It is unclear whether a coalition of governmental entities will even be able to cover cleanup costs from Harvey. If it is possible, it could take years to build the coalition and budget funds for remediation. That delays cleanup and increases flood risk for more than a quarter million people.[37]

Therefore, mining companies that choose to operate in floodways should post performance bonds that guarantee cleanup can be completed in time to reduce risk from additional flooding.

This simple provision will help ensure a true cost accounting for sand that doesn’t allow mines to externalize mitigation costs associated with risky practices (i.e., locating mines in floodways, operating with dikes that won’t withstand the pressure of floods, etc.).

  1. Increase the width of dikes.

This point is related to #1 above about setbacks from rivers.
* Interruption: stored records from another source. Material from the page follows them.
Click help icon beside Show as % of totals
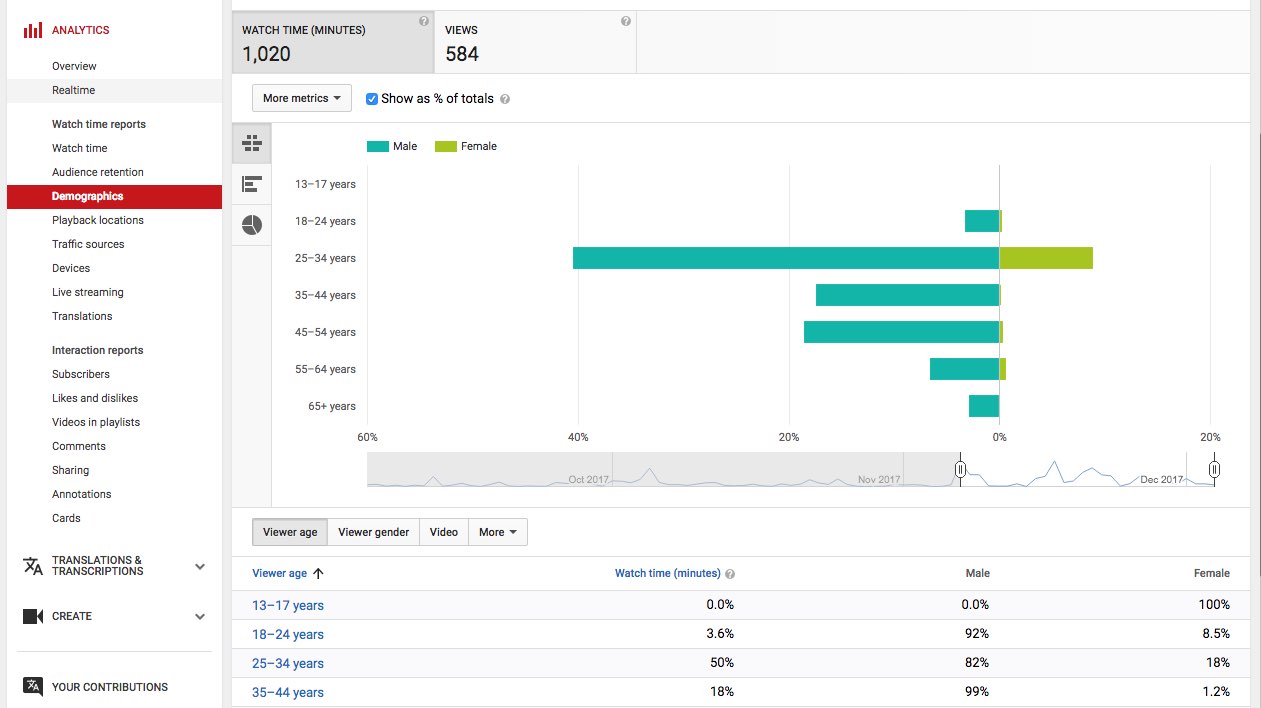click(505, 99)
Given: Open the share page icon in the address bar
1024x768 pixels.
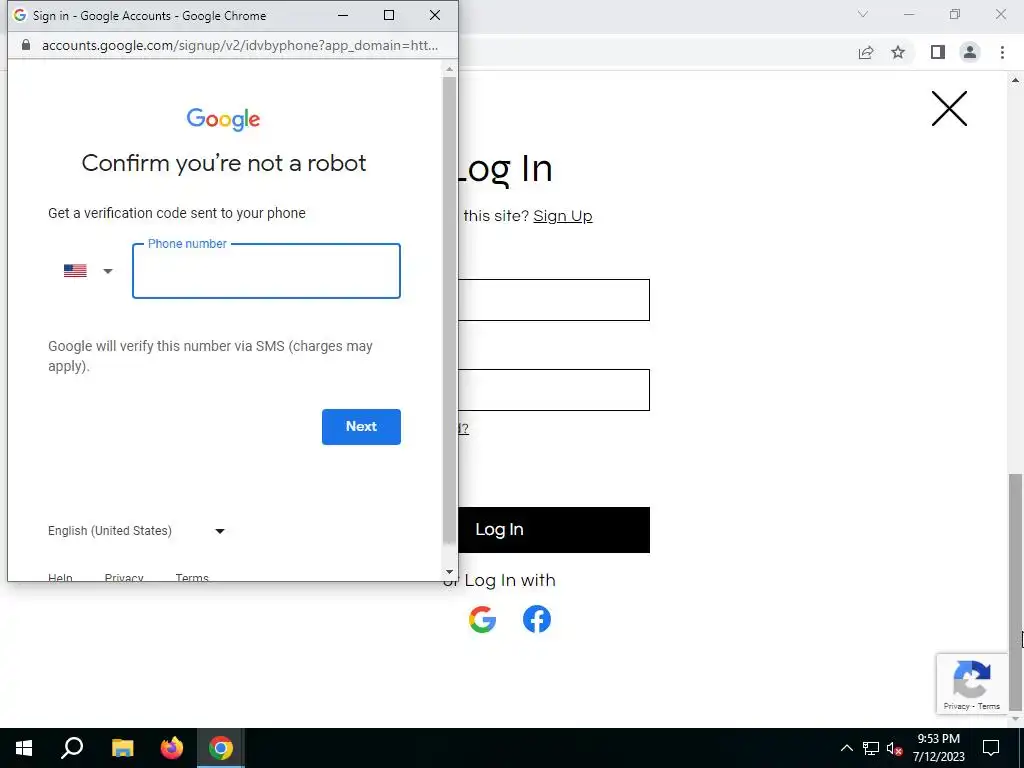Looking at the screenshot, I should 866,52.
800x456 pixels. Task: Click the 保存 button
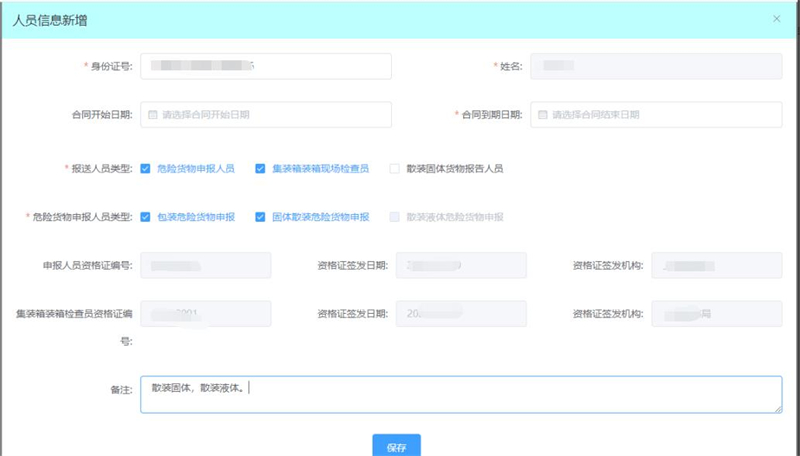coord(396,447)
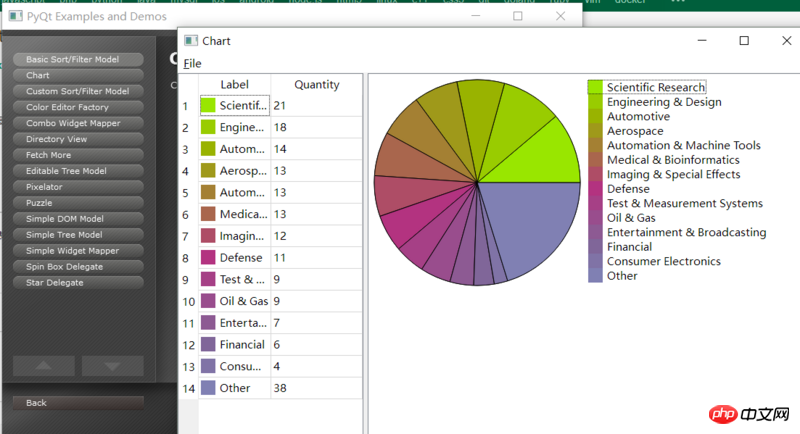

Mines create dikes, in most cases, by not removing a thin strip of natural land between dredging pits and rivers. Currently, some mines operate so close to the river’s edge that floodwaters breach their dikes repeatedly.[38]

The wider the dikes, the stronger and less likely they are to fail. Wider dikes with gentler slopes can also sustain natural vegetation which binds their soil and reduces erosion. Wider dikes create a greater safety margin over time, especially against erosion on the cut bank sides of rivers. Wider dikes, if forested, can slow currents entering/leaving mines and trap sand.[39] And finally, wider dikes give the river room to expand during floods; that’s because some mines pile sand on top of natural dikes to increase their height. This artificially constricts the cross section of the river.

Engineers say that mechanical protections, which are prone to failure during high flows, are a poor substitute for natural protection.[40]

Because of the high volume of flow down the San Jacinto West Fork, especially when Lake Conroe opens its flood gates, 50-foot and 100-foot wide dikes have proven ineffective.[41]

Pits may operate for decades. During that time, their dikes may be eroded from both sides, especially when operators mine below the level of the thalweg (deepest part of the river bottom). When operators mine below the thalweg, levee breach, river capture, and subsequent erosion are virtual certainties during large flood events.[42]

For all these reasons, many states and countries often require greater setbacks between mines and rivers than Texas does. Texas has no requirement according to correspondence with the TCEQ, although it does require a 50-foot setback from adjoining property, and some might consider the river adjoining property because it belongs to the State of Texas.[43]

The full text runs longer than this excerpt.